Union Army infantry regiment

The 38th Wisconsin Infantry Regiment was a volunteer infantry regiment that served in the Union Army during the last year of the American Civil War.

==Service==
The 38th Wisconsin was organized at Madison, Wisconsin, and mustered into Federal service on April 15, 1864. The regiment was mustered out on July 26, 1865.

==Casualties==
The 38th Wisconsin suffered 1 officer and 56 enlisted men killed or fatally wounded in action and 56 enlisted men who died of disease, for a total of 113 fatalities.

==Commanders==
- Colonel James Bintliff (April 15, 1864 – June 27, 1865) mustered out. Received an honorary brevet to brigadier general.
- Lt. Colonel Colwert K. Pier (June 27, 1865 – July 26, 1865) was designated colonel after the resignation of Colonel Bintliff, but was never mustered at that rank.

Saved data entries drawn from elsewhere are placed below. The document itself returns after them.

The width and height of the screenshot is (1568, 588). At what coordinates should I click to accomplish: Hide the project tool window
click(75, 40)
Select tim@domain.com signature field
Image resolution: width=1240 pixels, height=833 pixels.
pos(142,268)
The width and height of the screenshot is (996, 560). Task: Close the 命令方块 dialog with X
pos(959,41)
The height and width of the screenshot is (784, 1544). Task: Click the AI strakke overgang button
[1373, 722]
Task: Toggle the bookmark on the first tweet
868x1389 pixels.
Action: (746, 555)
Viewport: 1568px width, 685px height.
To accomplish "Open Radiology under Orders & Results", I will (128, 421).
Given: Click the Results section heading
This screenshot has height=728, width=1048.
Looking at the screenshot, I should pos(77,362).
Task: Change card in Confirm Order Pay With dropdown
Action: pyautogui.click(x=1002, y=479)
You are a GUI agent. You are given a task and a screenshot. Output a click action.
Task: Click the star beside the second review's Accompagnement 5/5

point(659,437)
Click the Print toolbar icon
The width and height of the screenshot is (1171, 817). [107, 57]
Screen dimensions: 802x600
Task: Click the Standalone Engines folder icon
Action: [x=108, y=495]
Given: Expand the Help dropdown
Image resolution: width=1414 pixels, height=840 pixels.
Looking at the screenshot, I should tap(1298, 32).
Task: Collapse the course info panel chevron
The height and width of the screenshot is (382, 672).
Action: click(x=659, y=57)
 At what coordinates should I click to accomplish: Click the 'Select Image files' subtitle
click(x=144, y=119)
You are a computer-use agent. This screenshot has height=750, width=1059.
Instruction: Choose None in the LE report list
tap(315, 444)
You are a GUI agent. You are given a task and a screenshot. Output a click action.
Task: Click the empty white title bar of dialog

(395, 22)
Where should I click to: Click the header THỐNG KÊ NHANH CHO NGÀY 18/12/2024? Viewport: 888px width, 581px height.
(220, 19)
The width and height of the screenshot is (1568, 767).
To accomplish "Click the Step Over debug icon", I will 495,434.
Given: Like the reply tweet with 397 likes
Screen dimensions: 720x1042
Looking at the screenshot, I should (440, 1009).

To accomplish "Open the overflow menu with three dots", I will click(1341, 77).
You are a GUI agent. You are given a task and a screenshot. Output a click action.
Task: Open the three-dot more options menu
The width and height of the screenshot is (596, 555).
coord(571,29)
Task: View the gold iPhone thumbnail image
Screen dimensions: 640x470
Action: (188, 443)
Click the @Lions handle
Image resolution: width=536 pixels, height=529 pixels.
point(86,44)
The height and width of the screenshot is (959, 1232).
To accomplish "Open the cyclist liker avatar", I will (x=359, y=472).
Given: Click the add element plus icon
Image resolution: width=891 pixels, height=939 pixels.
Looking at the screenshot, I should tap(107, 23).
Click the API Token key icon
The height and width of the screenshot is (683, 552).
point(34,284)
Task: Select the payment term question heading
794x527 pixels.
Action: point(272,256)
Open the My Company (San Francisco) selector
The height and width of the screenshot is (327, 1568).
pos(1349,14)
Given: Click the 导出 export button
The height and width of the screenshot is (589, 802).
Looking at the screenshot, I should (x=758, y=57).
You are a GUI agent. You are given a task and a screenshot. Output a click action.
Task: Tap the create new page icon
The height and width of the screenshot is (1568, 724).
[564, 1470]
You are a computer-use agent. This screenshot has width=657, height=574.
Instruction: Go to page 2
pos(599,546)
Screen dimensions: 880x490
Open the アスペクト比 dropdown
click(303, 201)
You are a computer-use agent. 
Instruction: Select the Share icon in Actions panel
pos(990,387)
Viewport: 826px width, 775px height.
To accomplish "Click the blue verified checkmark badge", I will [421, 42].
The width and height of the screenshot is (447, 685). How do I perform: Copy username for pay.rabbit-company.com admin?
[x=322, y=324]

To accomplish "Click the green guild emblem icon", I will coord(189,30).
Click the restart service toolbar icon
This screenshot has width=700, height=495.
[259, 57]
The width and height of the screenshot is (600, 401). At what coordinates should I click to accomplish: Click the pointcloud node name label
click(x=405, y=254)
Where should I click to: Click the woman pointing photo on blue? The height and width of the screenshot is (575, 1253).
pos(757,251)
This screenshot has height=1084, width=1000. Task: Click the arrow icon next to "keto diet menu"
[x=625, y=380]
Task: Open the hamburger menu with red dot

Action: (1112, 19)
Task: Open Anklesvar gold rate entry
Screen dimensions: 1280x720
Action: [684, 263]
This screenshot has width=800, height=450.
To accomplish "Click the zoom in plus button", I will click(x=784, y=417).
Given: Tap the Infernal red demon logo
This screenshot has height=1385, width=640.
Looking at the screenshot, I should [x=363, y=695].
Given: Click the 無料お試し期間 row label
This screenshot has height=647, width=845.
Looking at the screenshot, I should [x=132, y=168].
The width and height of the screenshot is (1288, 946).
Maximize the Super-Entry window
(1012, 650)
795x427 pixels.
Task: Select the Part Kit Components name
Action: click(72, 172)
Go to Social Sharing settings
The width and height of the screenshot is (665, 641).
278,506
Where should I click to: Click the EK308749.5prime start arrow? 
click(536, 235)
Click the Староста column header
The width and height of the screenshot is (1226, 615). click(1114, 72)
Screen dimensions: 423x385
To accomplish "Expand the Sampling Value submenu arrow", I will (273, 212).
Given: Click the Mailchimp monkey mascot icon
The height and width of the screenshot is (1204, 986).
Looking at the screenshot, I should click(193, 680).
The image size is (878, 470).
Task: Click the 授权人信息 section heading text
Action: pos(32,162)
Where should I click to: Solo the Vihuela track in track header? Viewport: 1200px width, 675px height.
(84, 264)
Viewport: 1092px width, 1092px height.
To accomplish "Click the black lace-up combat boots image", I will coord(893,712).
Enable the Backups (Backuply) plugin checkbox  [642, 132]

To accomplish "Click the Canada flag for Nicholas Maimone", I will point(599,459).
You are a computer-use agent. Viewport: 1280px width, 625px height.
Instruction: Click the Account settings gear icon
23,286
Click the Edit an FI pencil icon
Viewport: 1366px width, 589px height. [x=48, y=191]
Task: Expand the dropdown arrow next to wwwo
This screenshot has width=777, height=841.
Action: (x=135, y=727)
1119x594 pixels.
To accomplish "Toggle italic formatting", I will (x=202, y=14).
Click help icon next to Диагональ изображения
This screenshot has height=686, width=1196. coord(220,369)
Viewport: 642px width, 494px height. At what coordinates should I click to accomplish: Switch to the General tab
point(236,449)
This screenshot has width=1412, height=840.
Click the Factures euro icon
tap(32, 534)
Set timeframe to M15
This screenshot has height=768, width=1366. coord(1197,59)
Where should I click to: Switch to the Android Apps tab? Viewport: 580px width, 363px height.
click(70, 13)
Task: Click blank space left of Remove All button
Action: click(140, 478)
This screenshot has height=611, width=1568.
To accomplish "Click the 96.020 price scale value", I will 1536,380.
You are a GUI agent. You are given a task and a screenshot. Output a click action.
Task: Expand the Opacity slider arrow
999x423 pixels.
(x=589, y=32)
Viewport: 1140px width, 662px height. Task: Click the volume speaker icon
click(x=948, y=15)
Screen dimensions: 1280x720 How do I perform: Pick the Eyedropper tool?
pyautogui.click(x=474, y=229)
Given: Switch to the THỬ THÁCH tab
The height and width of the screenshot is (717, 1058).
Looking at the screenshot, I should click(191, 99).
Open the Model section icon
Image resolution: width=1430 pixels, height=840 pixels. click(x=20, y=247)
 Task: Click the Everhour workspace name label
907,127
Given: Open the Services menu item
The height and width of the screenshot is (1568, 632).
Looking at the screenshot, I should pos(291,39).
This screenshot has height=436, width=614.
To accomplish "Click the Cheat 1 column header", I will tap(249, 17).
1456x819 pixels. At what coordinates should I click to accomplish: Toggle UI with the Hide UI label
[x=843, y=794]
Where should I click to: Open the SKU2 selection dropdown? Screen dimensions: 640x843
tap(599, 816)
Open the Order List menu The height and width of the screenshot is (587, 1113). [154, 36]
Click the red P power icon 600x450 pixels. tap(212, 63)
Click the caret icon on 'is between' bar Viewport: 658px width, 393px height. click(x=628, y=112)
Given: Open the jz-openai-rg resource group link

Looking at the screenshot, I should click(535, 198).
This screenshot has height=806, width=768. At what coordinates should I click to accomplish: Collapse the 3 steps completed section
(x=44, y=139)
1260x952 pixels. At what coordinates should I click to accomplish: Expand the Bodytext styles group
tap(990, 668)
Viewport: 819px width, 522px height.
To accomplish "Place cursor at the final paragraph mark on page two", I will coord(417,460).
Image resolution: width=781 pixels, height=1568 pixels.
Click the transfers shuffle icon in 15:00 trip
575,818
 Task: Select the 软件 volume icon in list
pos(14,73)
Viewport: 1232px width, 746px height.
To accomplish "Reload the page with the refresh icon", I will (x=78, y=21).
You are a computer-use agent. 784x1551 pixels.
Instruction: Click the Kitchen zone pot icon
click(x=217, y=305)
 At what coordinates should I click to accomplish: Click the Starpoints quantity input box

He was the first American child born at what is now Fond du Lac, Wisconsin, the son of Edward Pier.

==Notable people==
- Courtland P. Larkin, the son of Charles H. Larkin, was major of the regiment.
- Solon Pierce was 1st lieutenant in Co. K. After the war he served as a Wisconsin legislator.
- Anson Rood was quartermaster for the regiment. After the war he served as a Wisconsin legislator.